Print the rows exactly, from the line containing "Select the third aerial thumbnail image" through the last row, inclusive, and omit the pictures.

Task input >>
* start *

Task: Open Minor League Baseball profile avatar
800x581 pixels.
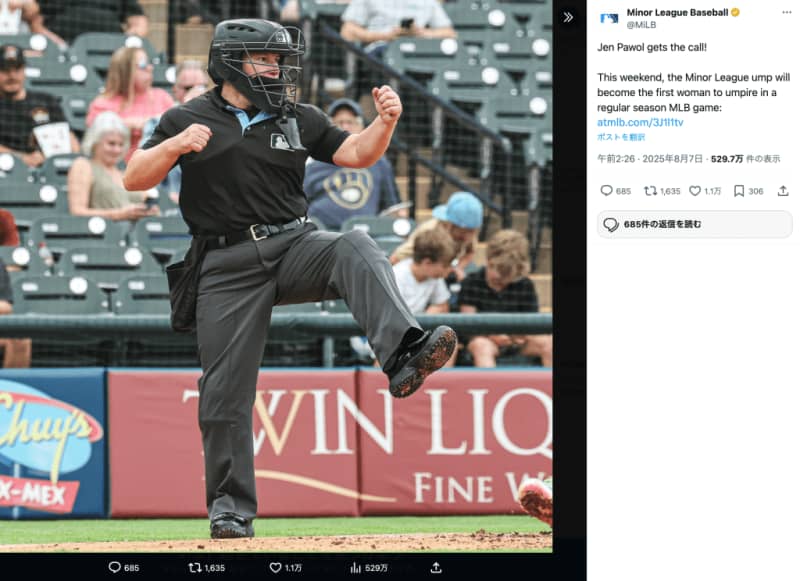Action: point(609,18)
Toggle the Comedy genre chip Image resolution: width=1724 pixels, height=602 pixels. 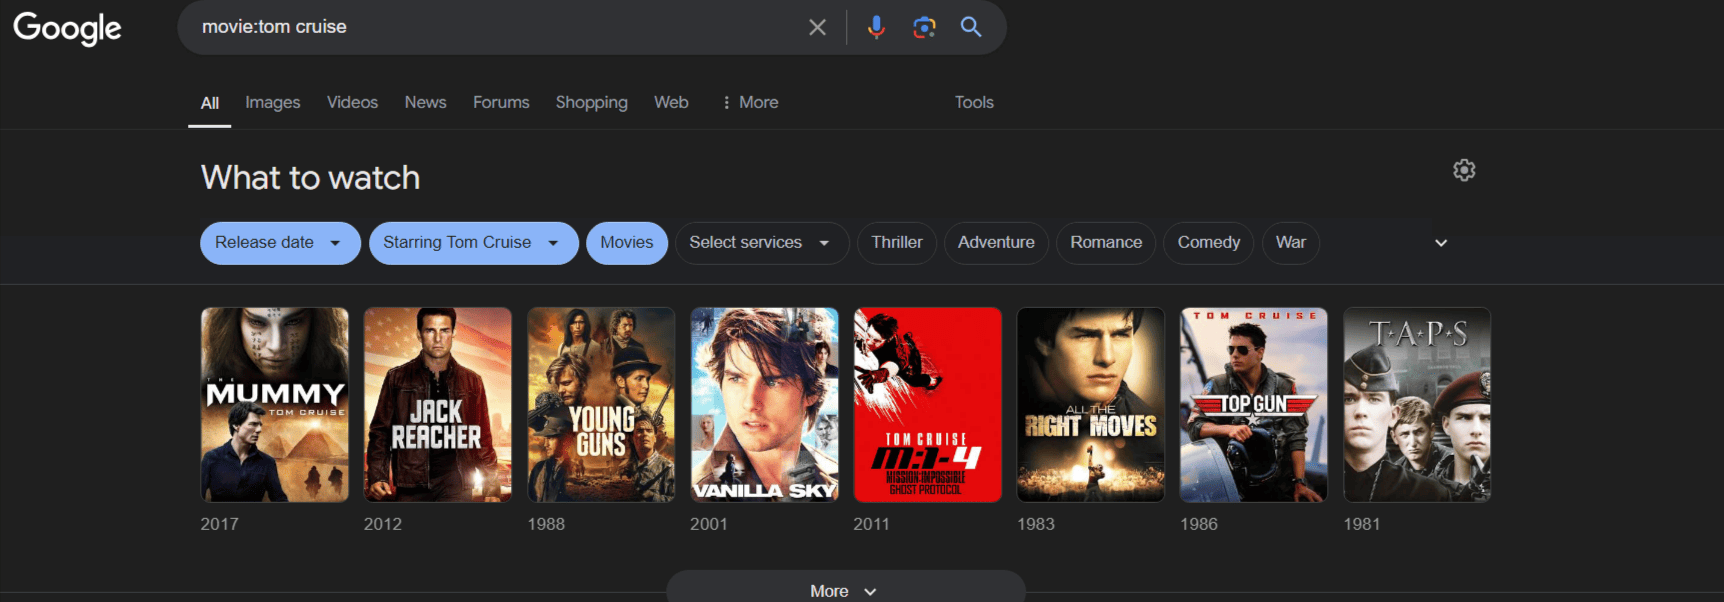[x=1208, y=243]
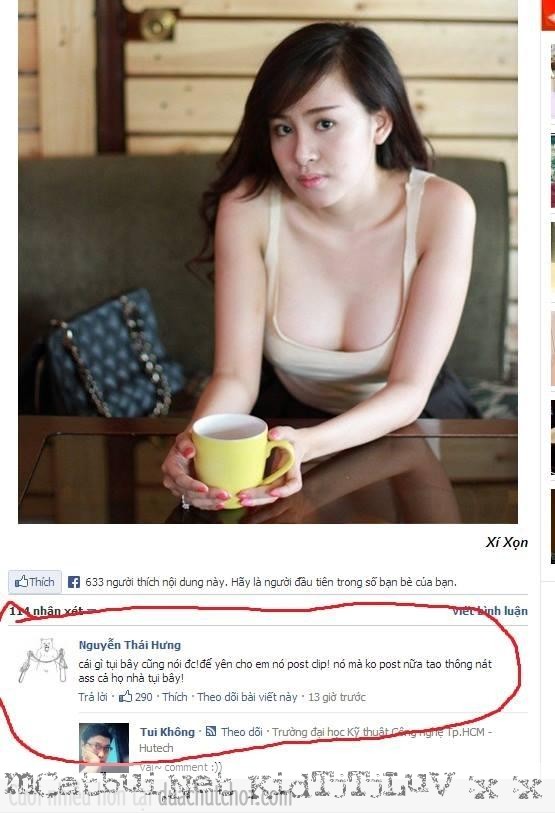Viewport: 555px width, 813px height.
Task: Click Thích under the first comment
Action: [x=175, y=697]
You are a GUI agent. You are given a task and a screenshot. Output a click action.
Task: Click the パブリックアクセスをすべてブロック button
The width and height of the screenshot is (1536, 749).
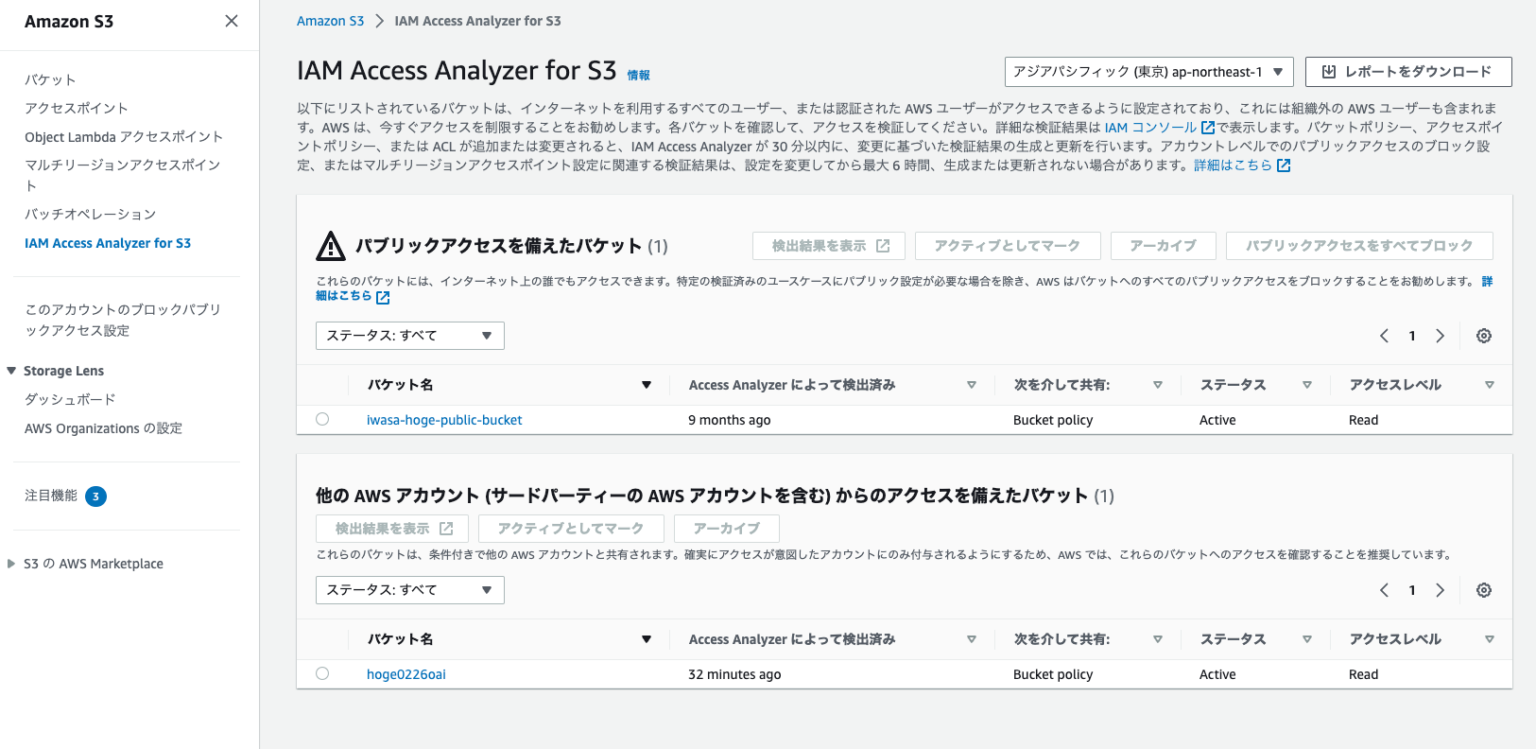1359,245

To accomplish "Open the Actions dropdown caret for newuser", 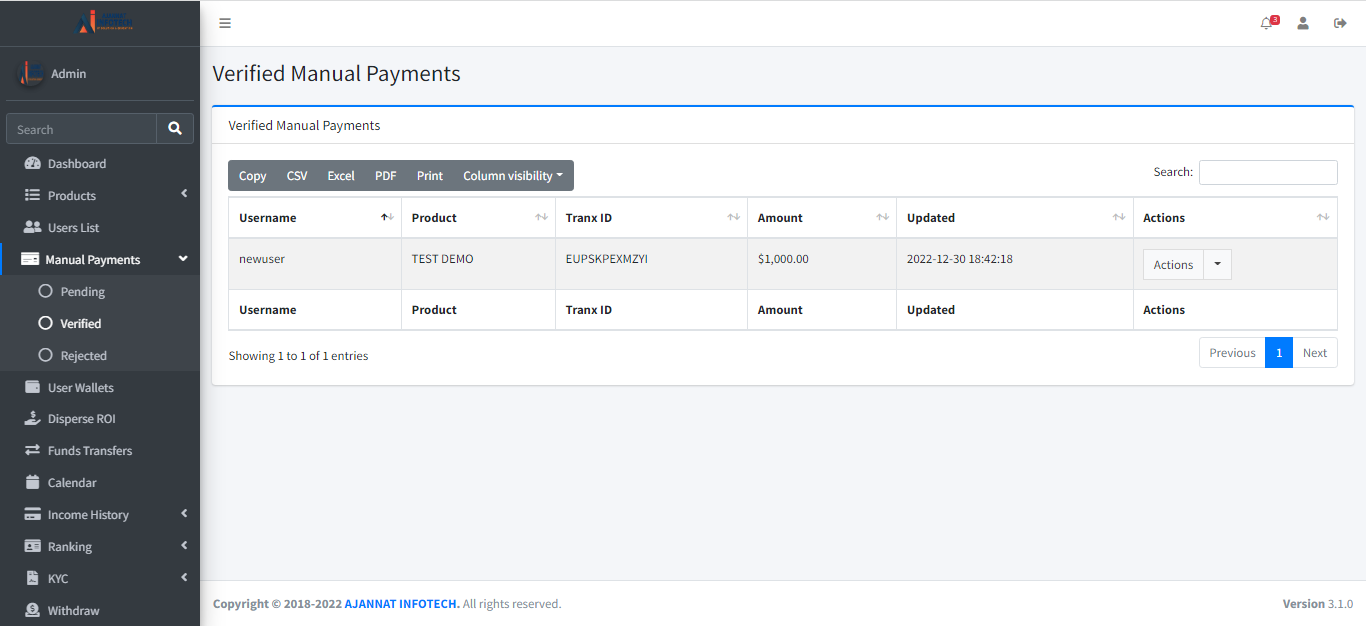I will [x=1217, y=265].
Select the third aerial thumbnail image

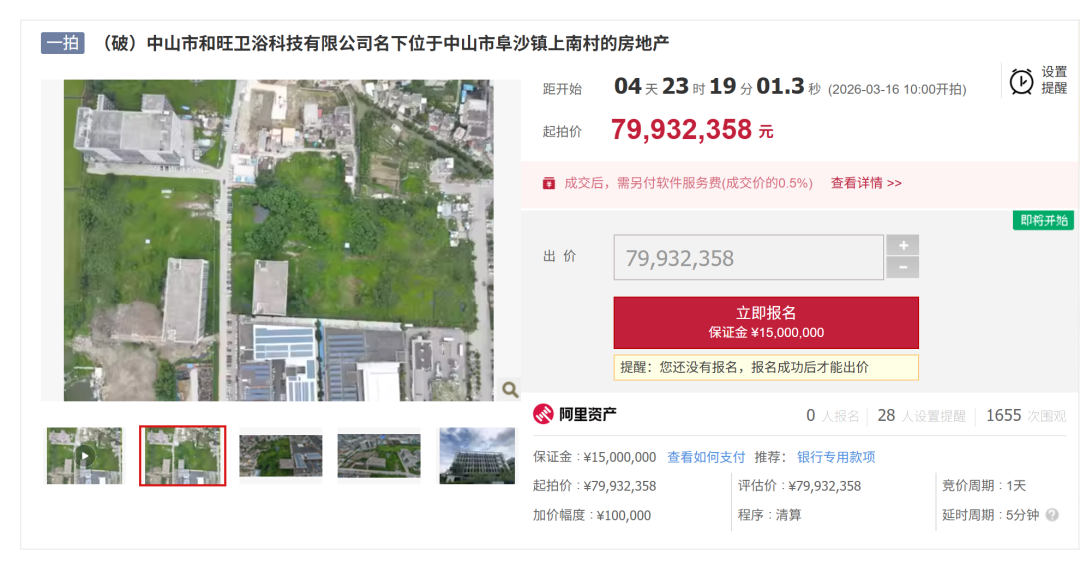280,456
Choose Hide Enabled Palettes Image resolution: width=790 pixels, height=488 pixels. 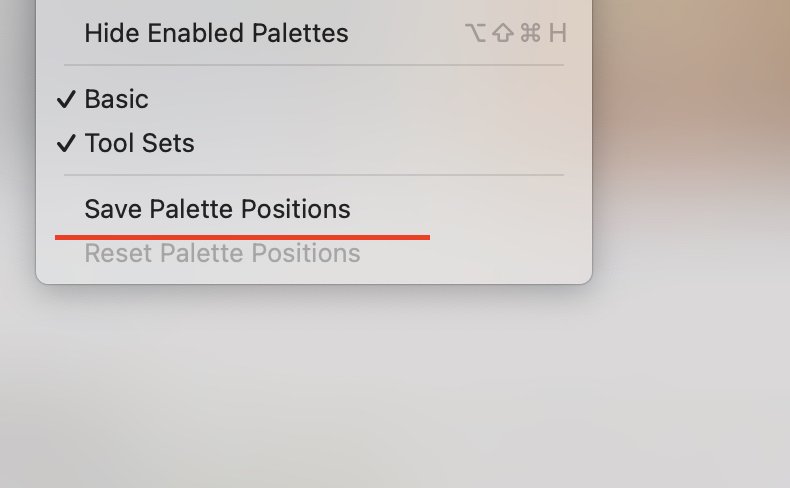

* end *

Finished task >>
Select the third aerial thumbnail image

280,456
Choose Hide Enabled Palettes Image resolution: width=790 pixels, height=488 pixels. 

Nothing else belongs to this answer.